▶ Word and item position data
▽

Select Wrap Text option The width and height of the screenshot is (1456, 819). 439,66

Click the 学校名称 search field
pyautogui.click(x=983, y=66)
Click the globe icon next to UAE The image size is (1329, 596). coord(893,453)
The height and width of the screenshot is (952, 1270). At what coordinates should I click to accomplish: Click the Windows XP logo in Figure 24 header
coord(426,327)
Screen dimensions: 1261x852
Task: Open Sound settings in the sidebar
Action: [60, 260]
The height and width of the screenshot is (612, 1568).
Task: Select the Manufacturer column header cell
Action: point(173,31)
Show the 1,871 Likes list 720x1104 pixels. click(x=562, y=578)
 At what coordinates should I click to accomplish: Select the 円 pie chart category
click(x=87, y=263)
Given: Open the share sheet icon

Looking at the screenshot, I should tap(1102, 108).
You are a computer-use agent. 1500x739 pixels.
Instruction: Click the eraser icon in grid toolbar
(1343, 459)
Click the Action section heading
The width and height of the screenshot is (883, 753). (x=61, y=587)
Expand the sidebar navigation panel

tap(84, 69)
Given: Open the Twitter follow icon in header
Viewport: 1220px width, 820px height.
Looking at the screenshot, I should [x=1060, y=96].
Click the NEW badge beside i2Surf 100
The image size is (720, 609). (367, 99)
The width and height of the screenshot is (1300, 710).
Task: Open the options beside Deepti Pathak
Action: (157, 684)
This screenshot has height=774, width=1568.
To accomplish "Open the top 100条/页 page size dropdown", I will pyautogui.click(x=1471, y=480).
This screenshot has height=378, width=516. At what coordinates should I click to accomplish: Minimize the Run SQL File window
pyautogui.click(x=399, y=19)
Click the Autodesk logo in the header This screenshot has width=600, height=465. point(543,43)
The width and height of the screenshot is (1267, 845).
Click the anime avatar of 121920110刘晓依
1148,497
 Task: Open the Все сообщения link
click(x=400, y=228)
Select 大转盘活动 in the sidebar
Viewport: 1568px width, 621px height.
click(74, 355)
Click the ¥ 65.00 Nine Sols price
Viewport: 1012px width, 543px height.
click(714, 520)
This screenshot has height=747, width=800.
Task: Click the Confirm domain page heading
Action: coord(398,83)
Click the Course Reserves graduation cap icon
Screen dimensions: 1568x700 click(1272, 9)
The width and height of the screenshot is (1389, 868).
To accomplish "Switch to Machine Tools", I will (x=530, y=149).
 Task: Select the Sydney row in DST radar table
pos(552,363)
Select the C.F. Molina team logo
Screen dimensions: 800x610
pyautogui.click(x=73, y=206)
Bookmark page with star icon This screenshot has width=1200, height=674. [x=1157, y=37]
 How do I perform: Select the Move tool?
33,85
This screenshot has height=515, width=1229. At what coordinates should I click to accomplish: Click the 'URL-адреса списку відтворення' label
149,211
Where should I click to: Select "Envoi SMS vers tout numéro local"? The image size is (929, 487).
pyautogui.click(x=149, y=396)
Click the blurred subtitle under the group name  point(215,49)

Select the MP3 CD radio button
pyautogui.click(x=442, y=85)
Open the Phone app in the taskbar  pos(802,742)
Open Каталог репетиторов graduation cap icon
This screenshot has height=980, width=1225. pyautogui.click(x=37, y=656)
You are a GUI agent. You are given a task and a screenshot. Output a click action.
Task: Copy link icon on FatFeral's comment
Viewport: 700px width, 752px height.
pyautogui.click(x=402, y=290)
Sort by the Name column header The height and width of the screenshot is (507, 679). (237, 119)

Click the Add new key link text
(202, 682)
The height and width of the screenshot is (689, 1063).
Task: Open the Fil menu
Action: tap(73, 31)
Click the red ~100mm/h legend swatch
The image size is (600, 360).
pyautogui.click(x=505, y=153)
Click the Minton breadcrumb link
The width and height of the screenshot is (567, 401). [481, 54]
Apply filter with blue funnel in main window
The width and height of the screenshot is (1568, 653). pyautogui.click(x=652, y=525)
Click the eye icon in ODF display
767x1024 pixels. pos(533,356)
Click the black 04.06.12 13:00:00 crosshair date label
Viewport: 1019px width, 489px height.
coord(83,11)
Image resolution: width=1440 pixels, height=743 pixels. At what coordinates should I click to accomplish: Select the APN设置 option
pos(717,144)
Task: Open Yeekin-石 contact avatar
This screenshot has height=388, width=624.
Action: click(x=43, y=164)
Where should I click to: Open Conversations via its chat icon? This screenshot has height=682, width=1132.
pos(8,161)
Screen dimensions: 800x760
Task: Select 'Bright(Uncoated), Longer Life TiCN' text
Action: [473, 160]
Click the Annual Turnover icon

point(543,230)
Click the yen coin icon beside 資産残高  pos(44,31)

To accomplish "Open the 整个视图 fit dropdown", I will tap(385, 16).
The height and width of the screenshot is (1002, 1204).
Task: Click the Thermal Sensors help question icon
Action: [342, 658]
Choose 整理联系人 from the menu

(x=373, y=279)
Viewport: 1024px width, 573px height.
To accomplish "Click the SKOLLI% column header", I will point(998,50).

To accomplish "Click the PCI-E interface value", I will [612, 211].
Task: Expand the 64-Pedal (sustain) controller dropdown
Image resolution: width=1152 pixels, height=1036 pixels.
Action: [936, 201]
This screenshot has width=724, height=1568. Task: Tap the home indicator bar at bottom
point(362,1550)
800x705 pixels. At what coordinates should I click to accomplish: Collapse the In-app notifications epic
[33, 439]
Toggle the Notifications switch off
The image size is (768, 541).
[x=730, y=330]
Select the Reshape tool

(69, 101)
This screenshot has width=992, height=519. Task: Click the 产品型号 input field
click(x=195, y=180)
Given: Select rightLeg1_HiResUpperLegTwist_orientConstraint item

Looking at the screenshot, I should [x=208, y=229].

△

▶ TASK DESCRIPTION
Return the rows shown above unchanged, from the line containing "Show the 1,871" through the line containing "Action: (157, 684)", including both of those lines.

▶ ANSWER TO THIS PROBLEM
Show the 1,871 Likes list 720x1104 pixels. click(x=562, y=578)
 At what coordinates should I click to accomplish: Select the 円 pie chart category
click(x=87, y=263)
Given: Open the share sheet icon

Looking at the screenshot, I should tap(1102, 108).
You are a computer-use agent. 1500x739 pixels.
Instruction: Click the eraser icon in grid toolbar
(1343, 459)
Click the Action section heading
The width and height of the screenshot is (883, 753). (x=61, y=587)
Expand the sidebar navigation panel

tap(84, 69)
Given: Open the Twitter follow icon in header
Viewport: 1220px width, 820px height.
Looking at the screenshot, I should [x=1060, y=96].
Click the NEW badge beside i2Surf 100
The image size is (720, 609). (367, 99)
The width and height of the screenshot is (1300, 710).
Task: Open the options beside Deepti Pathak
Action: (157, 684)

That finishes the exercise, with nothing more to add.